Regardless of the hydrogen concentration and strain rate, the fracture surfaces of the hydrogen-charged ECAPed steel are entirely brittle, Fig. 10.6c–f. In this case, the fracture surface is seen as a mixture of true cleavage, Fig. 10.7d, and specific tearing morphology, Fig. 10.7f, which is believed to be produced by the hydrogen-assisted cracking along dislocation boundaries of the UFG microstructure of the ECAPed steel [8]. Nevertheless, the exact formation mechanism of the tearing morphology is to be revealed.

10.4 Summary and Conclusions

It is shown in the present study that the microstructure refinement by the ECAP process provides substantial strengthening of the low-alloy steel grade 09G2S, whereas the ductility and the susceptibility to HE are significantly compromised. Moreover, ECAP fundamentally changes the fracture mode of hydrogen-assisted cracking and strongly affects the HE features in the low-alloy steel. The main findings of the present study are as follows.

  1. 1.

    At given cathodic hydrogen charging conditions, the ECAPed steel occludes much higher hydrogen concentration than its as-received hot-rolled counterpart that is apparently due to the increased dislocation density and the volume fraction of grain boundaries serving as hydrogen traps.

  2. 2.

    At given hydrogen concentration and mechanical testing conditions, the ECAPed steel demonstrates more severe ductility loss than its conventional counterpart.

  3. 3.

    The hydrogen charged UFG low-carbon steel obtained by ECAP exhibits HE features which are inherent for most of the high-strength steels embrittled by hydrogen.
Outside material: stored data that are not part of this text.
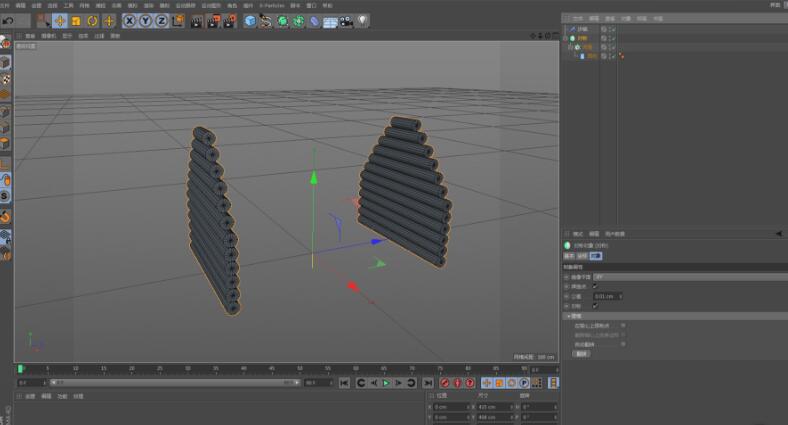Toggle the Z axis lock icon
This screenshot has width=788, height=425.
(x=161, y=20)
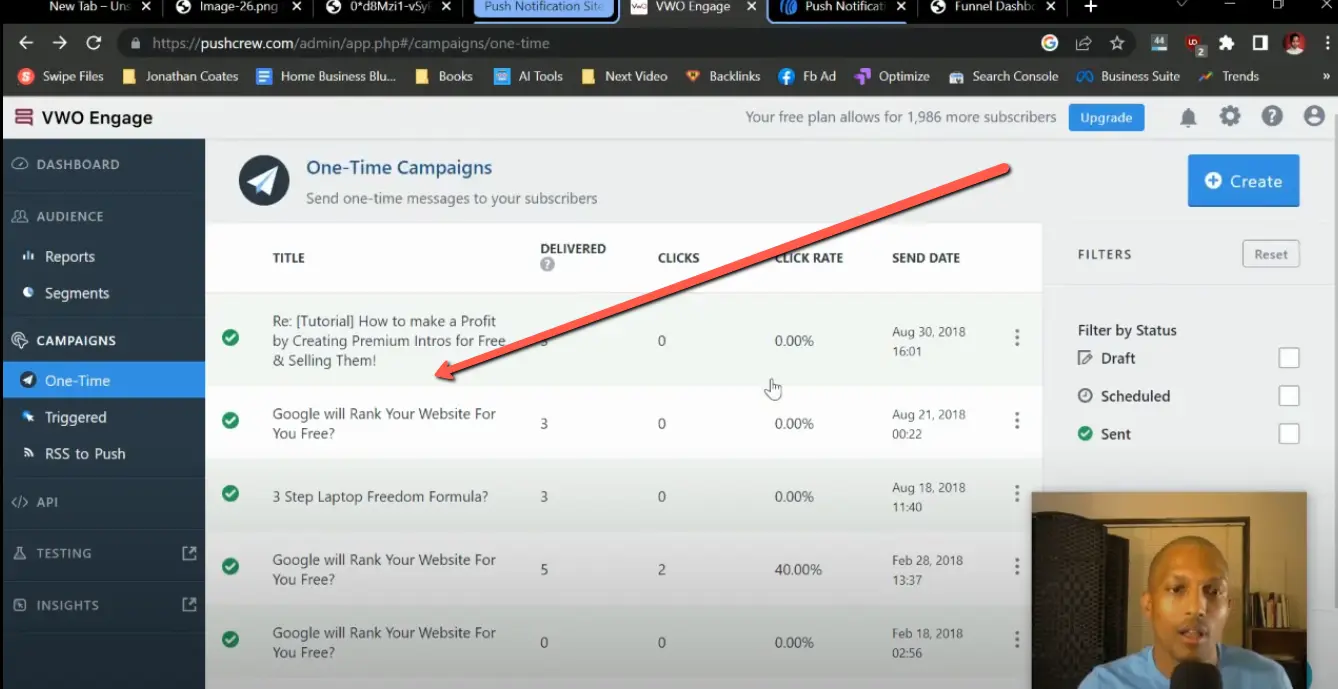Enable the Scheduled filter checkbox
This screenshot has width=1338, height=689.
coord(1289,395)
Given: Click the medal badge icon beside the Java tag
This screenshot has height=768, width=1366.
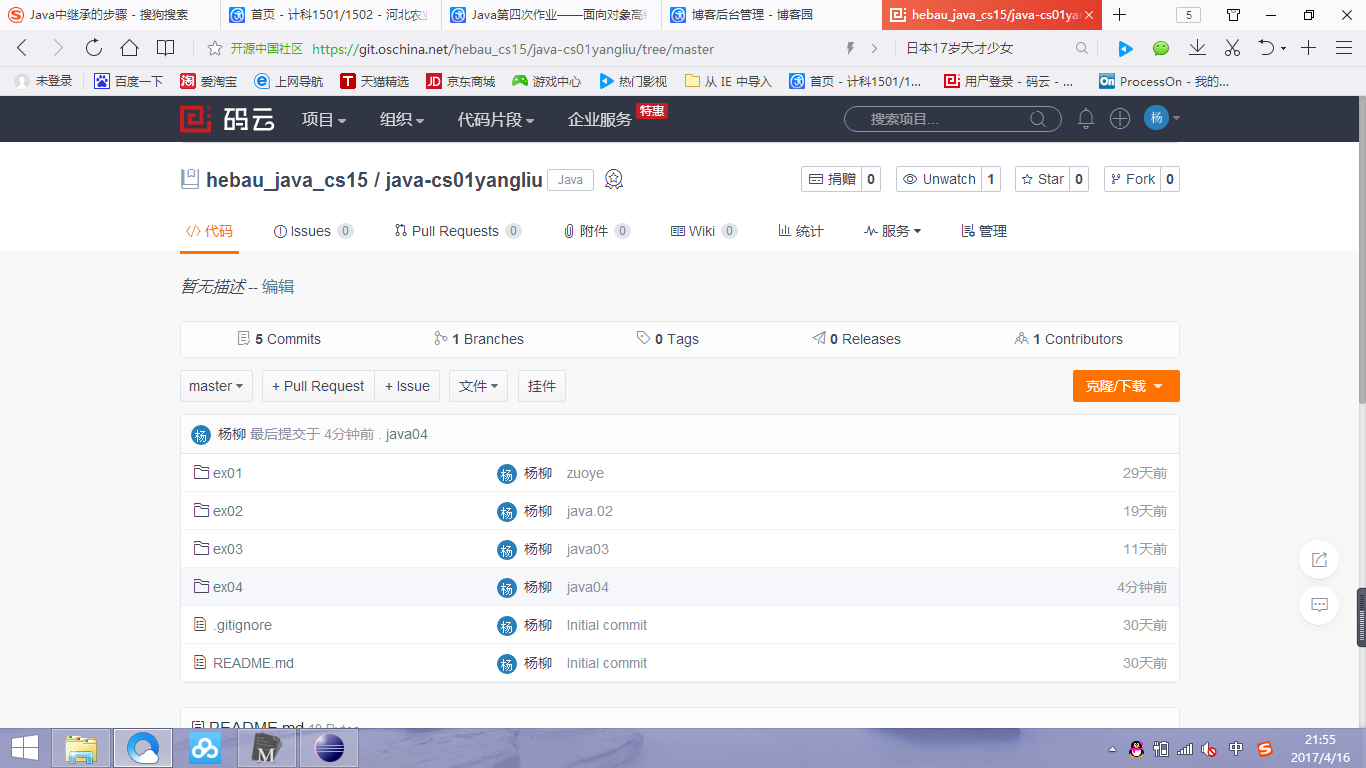Looking at the screenshot, I should [613, 179].
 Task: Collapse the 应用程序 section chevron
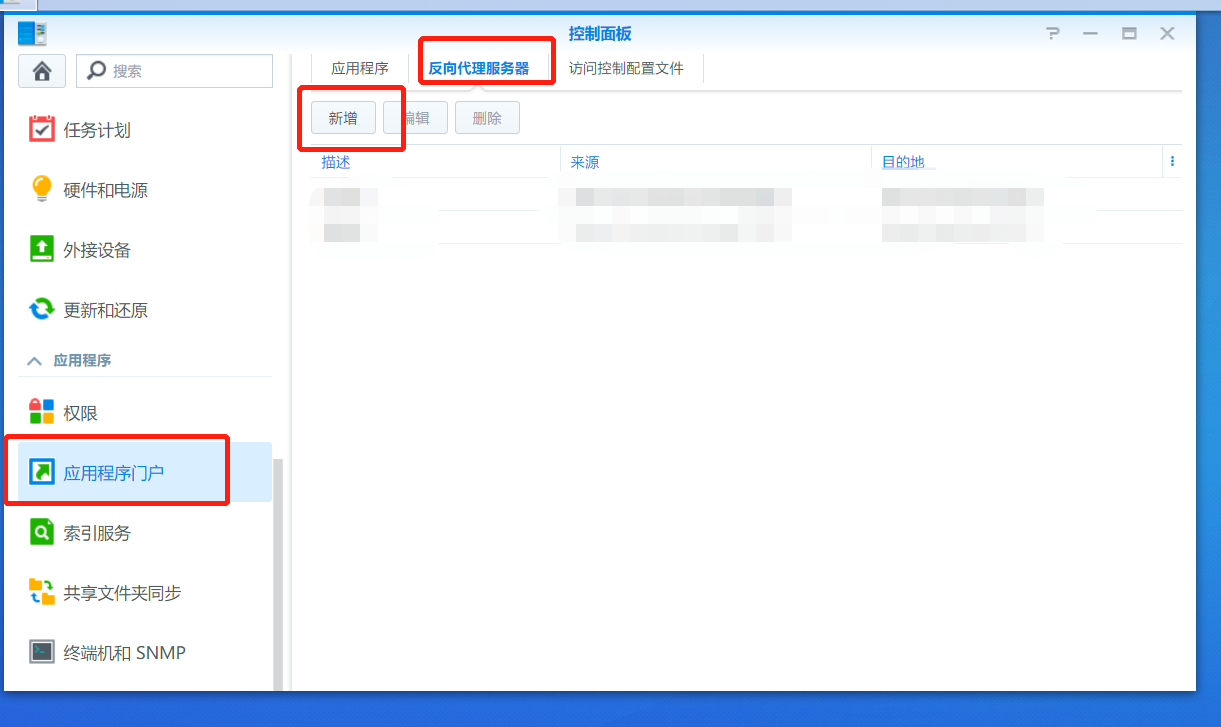(x=34, y=360)
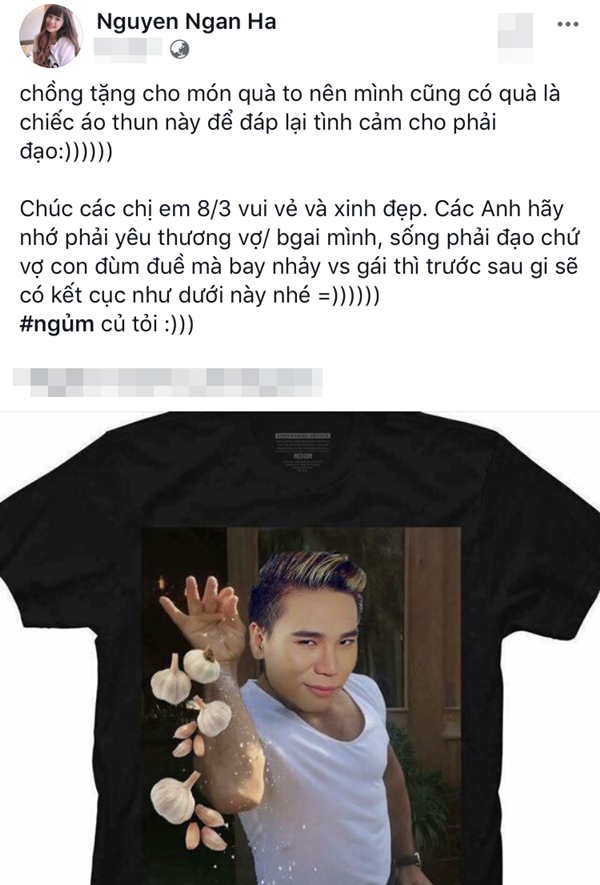This screenshot has height=885, width=600.
Task: Click the first paragraph starting "chồng tặng"
Action: [x=290, y=123]
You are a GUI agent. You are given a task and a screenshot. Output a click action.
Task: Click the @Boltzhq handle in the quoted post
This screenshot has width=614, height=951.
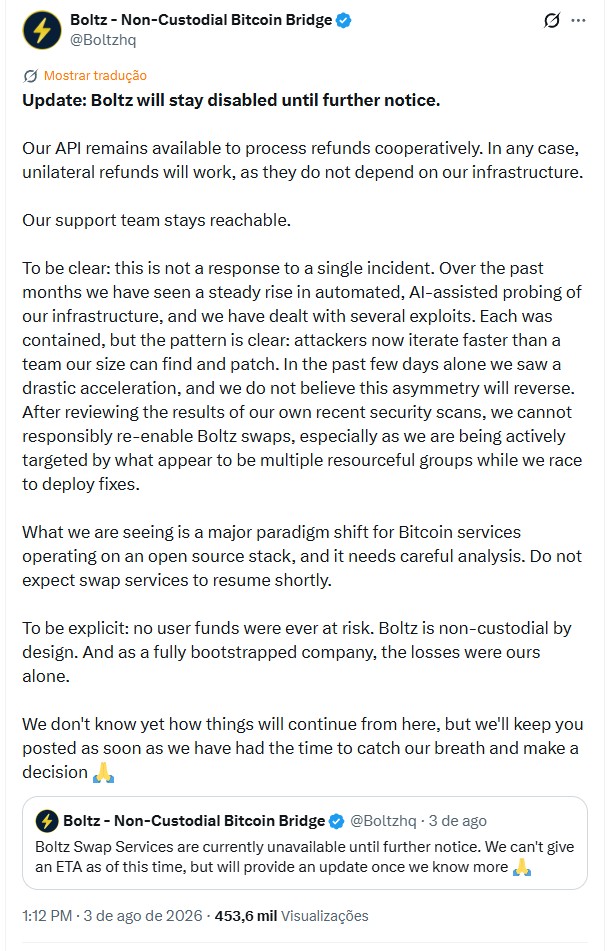click(x=383, y=821)
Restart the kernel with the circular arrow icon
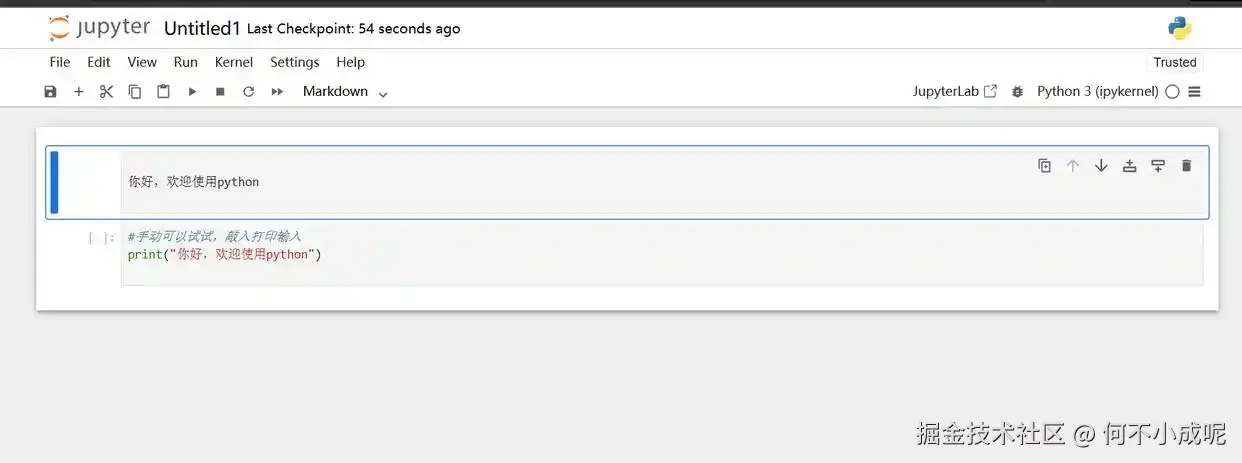 pyautogui.click(x=248, y=91)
Specifically, (i) it fractures in the quasi-elastic strain region of the stress–strain diagram, (ii) it shows an entirely brittle fracture surface, (iii) the HE is enhanced at the increasing hydrogen concentration and decreasing strain rate (the latter is also common for other hydrogen embrittled steels and alloys).

  4. 4.

    The fracture surface of the hydrogen charged as-received low-alloy steel is composed of ductile dimpled relief and round-shaped quasi-cleavage regions—fisheyes, which number increases but mean area decreases with increasing hydrogen concentration and strain rate. The fracture surface of the hydrogen embrittled ECAPed steel does not contain fisheyes. However, it is wholly composed of true cleavage and tearing fracture morphology, which formation mechanism is still unknown and is to be revealed.